Lenders require this coverage because the
home serves as collateral to cover the debt.
A homeowners policy also provides the owner
assurance that the home will be replaced or
repaired should a loss occur.
Generally, the lender will require you to
insure the property for at least the initial
amount of the loan. If you also have a second
mortgage on the home, you should be covered
for at least the total of both the first and
second mortgages.
You may want to choose an insurance company
with which you already do business. Most companies
offer a discount to those customers who have
more than one policy with them.
Typically, the first year's homeowners insurance
premium is paid at, or before, the closing
and is part of the settlement sheet. Usually
the lender will insist on escrowing subsequent
premiums, which means the cost for this insurance
will be divided by 12 and added to your monthly
mortgage payment. You will likely be asked
to bring the insurance policy to the closing
meeting with you. If you change insurance
companies, notify your lender right away.
Mortgage Insurance
Private or government mortgage insurance is
almost always required by the lender if your
down payment is less than 20 percent of the
price of the house. It protects the lender
in case you don't pay your mortgage loan.

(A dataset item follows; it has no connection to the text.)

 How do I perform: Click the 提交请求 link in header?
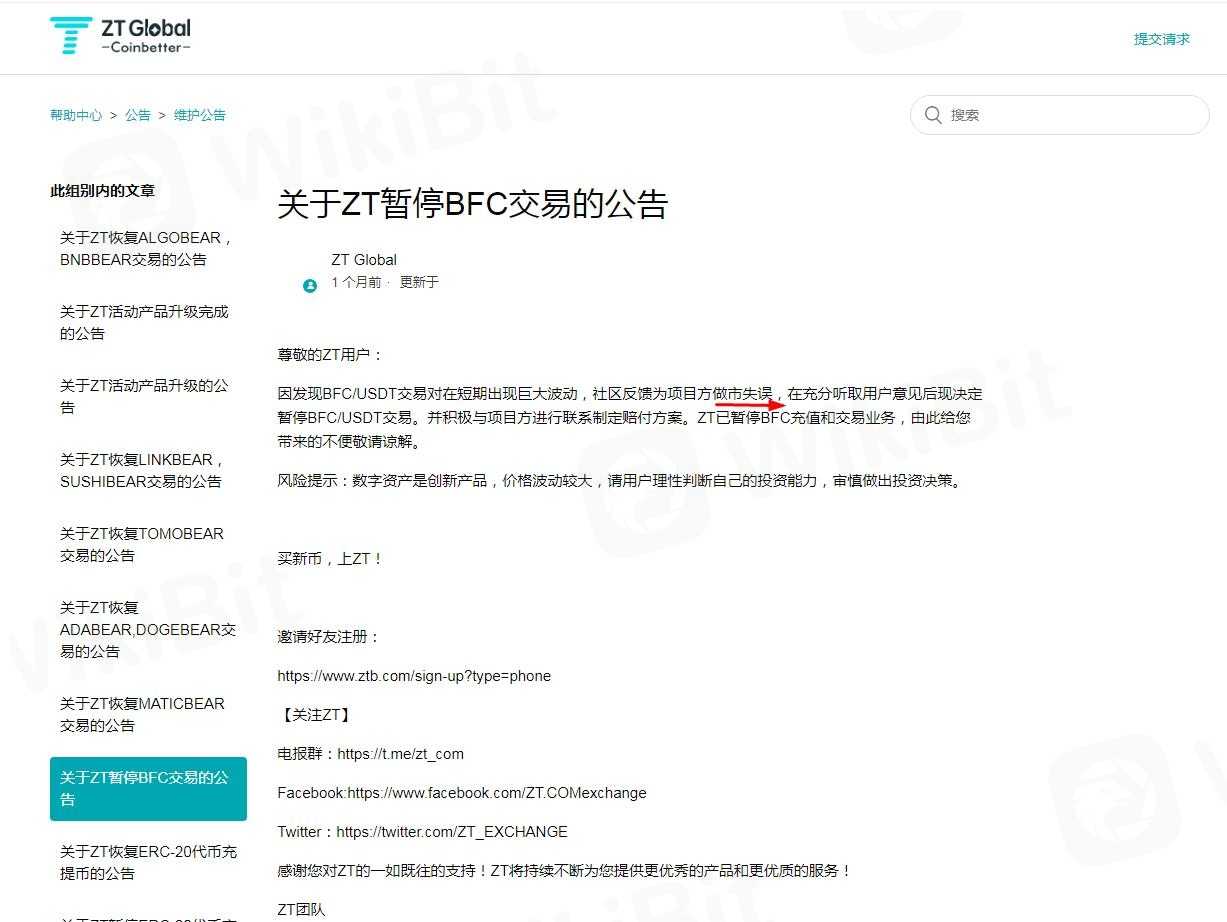pyautogui.click(x=1161, y=39)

Private mortgage insurance will pay for losses
that a lender has because of foreclosure based
on a percentage (usually 20 percent) of the
value of the property. Government insurance
provided by the FHA and the VA will pay the
lender up to 100 percent of the original loan
amount if the lender is forced to foreclose.
Neither of these programs will pay your mortgage
loan payments, they benefit only the lender
after a foreclosure.
With either private or government insurance
you will usually pay a mortgage insurance
fee at closing, and then a small monthly premium
as part of your mortgage payment.
Even though you are getting a 95 percent LTV
loan today and you must pay for private mortgage
insurance, someday your home may go up in
value or you may pay down the amount due on
your loan. This will cause the LTV to change.
When the fair market value of your house is
at least 20 percent higher than the amount
you owe, you can request to stop paying mortgage
insurance.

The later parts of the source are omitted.